What it boils down to is that when we have chats beyond the typical “tech chats”, we chat around topics…barely scratching the surface of our needs. We answer chat questions as if they were test questions. Heaven forbid that we offend someone. That could be “twitter deathly”, right? (Believe me, I’ve been called “Debbie Downer” on many occasions.) We want to make sure to post the “right” answers because truthfully, when the “truth” is vastly different from what we want…we can’t handle it.
If our intent in a conversation is to challenge ourselves and grow, how can that possibly happen if we aren’t willing to admit our struggles? You can’t grow without facing the truth of your own actions.
Yes, we must be careful to not throw our schools, co-workers, parents or students under the bus. Doing so would be career suicide. However, what is the harm in saying these words…
“I struggle with ______________.”
I won’t pretend that I have all of the answers because I don’t.

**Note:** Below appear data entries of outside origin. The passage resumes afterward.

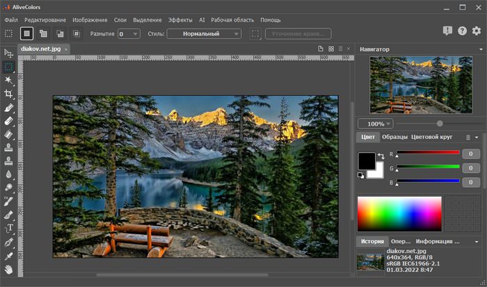Click the foreground black color swatch
The image size is (487, 287).
(367, 161)
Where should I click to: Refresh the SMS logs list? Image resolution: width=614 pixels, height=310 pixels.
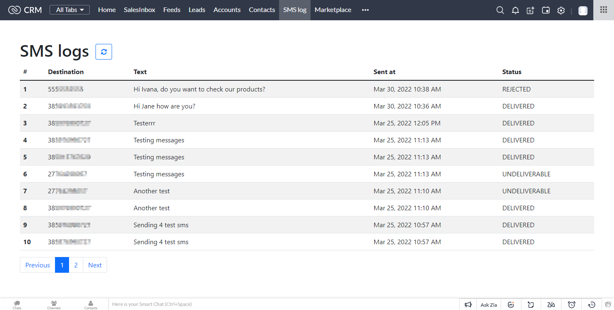[x=104, y=52]
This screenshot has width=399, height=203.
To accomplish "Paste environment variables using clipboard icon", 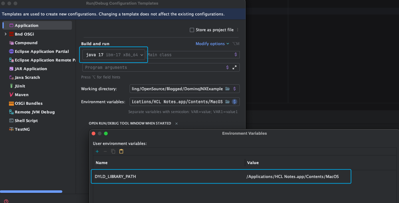I will tap(121, 151).
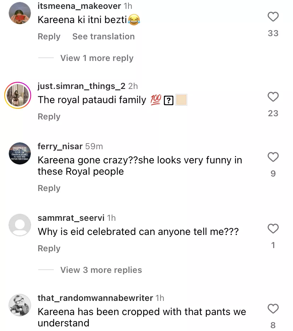The width and height of the screenshot is (293, 331).
Task: Open ferry_nisar's profile picture
Action: tap(20, 154)
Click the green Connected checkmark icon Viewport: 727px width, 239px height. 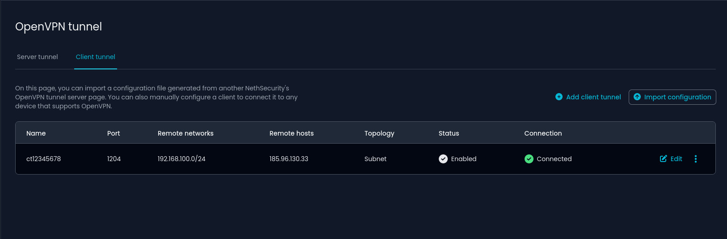pos(529,159)
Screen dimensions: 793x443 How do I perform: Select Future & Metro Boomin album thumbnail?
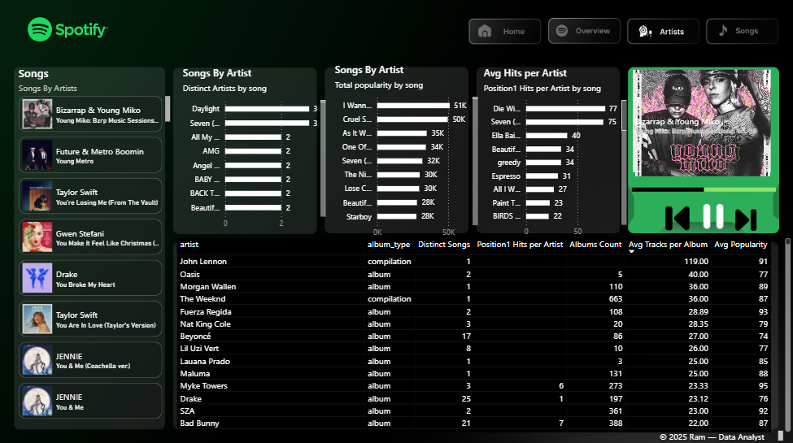pos(37,155)
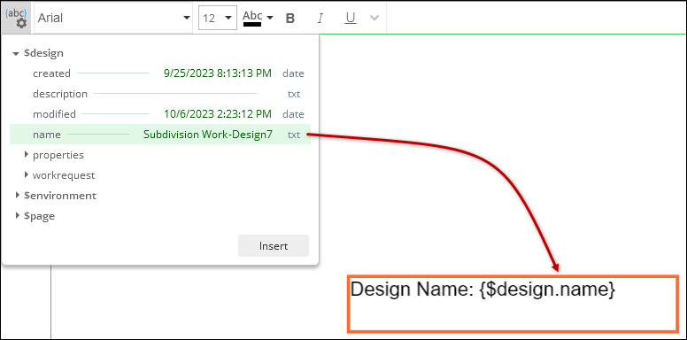Expand the workrequest node
The width and height of the screenshot is (687, 340).
pos(27,174)
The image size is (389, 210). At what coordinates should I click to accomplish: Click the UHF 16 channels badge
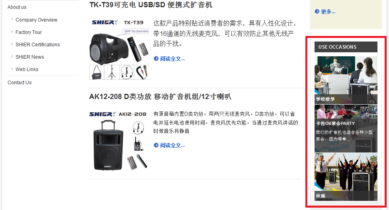(136, 32)
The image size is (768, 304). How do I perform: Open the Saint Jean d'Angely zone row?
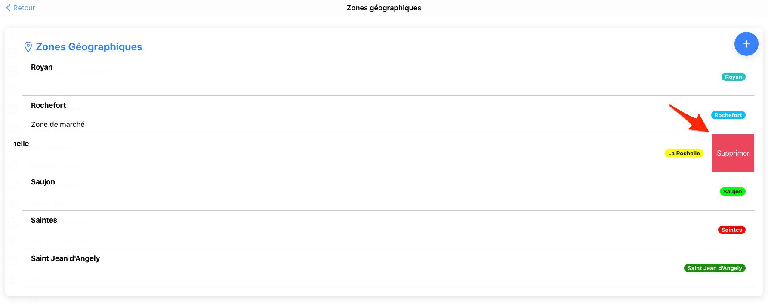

However, I do have faith in our collective intent and based on the responses that filled my “mentions” last night, I believe that others are ready to truthfully deal with the “chat truth” as well.
As a moderator, I have an idea of where we can start and it begins with holding ourselves accountable for crafting better questions…no different than we expect in a classroom. Don’t craft questions that can be answered with a simple, yes or no. Instead, craft questions that challenge the person on the other end to think deeper and reflect. In essence, your questions should in fact lead to more questions.
As a chat participant, please stop feeling the need to answer with the perfect response. If you have more questions, ask them! It’s okay and you need to know that not every response fits in a perfect A1, A2, A3 format. Sometimes there aren’t straight answers but more questions. For me, chatting isn’t about posting the most amazing “re-tweetable” response but about leaving the conversation with deeper understanding of a topic, myself or my actions.
I cannot speak for my school or district as a whole and I shouldn’t. I can only speak about my role and my own growth. I can talk freely about my successes and struggles without fear of the opinions of others because at the end of the day, the reflection on the other side of the mirror is my own.
It’s about time that we face our truths and handle it.